WHAT NEEDS TO BE DONE => Below are records; repeat them all exactly.

Stored records:

BEGIN

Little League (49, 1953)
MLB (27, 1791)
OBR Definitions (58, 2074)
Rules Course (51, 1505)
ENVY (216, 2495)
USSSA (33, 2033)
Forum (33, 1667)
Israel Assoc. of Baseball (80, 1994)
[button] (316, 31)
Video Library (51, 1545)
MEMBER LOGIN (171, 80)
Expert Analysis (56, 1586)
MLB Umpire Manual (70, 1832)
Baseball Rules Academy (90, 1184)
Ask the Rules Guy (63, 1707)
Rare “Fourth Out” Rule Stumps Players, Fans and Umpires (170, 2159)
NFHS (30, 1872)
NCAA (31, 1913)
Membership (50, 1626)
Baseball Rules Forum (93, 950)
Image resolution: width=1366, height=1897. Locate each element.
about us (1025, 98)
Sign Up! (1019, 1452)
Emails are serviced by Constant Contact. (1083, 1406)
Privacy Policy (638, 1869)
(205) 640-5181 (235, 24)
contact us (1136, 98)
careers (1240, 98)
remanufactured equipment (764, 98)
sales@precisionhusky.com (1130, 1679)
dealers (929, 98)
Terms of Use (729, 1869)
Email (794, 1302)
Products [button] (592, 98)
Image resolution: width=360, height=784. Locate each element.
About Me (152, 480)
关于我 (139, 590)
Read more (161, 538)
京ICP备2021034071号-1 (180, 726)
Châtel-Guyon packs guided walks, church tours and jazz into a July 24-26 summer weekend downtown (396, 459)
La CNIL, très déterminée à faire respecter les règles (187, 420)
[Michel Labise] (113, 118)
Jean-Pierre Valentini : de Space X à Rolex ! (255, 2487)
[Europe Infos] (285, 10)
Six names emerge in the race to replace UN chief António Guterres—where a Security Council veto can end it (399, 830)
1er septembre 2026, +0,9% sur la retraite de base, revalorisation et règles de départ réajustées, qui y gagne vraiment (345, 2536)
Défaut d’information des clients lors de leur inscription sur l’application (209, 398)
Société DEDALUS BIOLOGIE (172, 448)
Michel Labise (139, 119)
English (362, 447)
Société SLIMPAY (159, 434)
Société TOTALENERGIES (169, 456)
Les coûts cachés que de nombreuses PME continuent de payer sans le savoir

END

RESPONSE TO THIS TASK =>
Little League (49, 1953)
MLB (27, 1791)
OBR Definitions (58, 2074)
Rules Course (51, 1505)
ENVY (216, 2495)
USSSA (33, 2033)
Forum (33, 1667)
Israel Assoc. of Baseball (80, 1994)
[button] (316, 31)
Video Library (51, 1545)
MEMBER LOGIN (171, 80)
Expert Analysis (56, 1586)
MLB Umpire Manual (70, 1832)
Baseball Rules Academy (90, 1184)
Ask the Rules Guy (63, 1707)
Rare “Fourth Out” Rule Stumps Players, Fans and Umpires (170, 2159)
NFHS (30, 1872)
NCAA (31, 1913)
Membership (50, 1626)
Baseball Rules Forum (93, 950)
Image resolution: width=1366, height=1897. Locate each element.
about us (1025, 98)
Sign Up! (1019, 1452)
Emails are serviced by Constant Contact. (1083, 1406)
Privacy Policy (638, 1869)
(205) 640-5181 (235, 24)
contact us (1136, 98)
careers (1240, 98)
remanufactured equipment (764, 98)
sales@precisionhusky.com (1130, 1679)
dealers (929, 98)
Terms of Use (729, 1869)
Email (794, 1302)
Products [button] (592, 98)
Image resolution: width=360, height=784. Locate each element.
About Me (152, 480)
关于我 (139, 590)
Read more (161, 538)
京ICP备2021034071号-1 (180, 726)
Châtel-Guyon packs guided walks, church tours and jazz into a July 24-26 summer weekend downtown (396, 459)
La CNIL, très déterminée à faire respecter les règles (187, 420)
[Michel Labise] (113, 118)
Jean-Pierre Valentini : de Space X à Rolex ! (255, 2487)
[Europe Infos] (285, 10)
Six names emerge in the race to replace UN chief António Guterres—where a Security Council veto can end it (399, 830)
1er septembre 2026, +0,9% sur la retraite de base, revalorisation et règles de départ réajustées, qui y gagne vraiment (345, 2536)
Défaut d’information des clients lors de leur inscription sur l’application (209, 398)
Société DEDALUS BIOLOGIE (172, 448)
Michel Labise (139, 119)
English (362, 447)
Société SLIMPAY (159, 434)
Société TOTALENERGIES (169, 456)
Les coûts cachés que de nombreuses PME continuent de payer sans le savoir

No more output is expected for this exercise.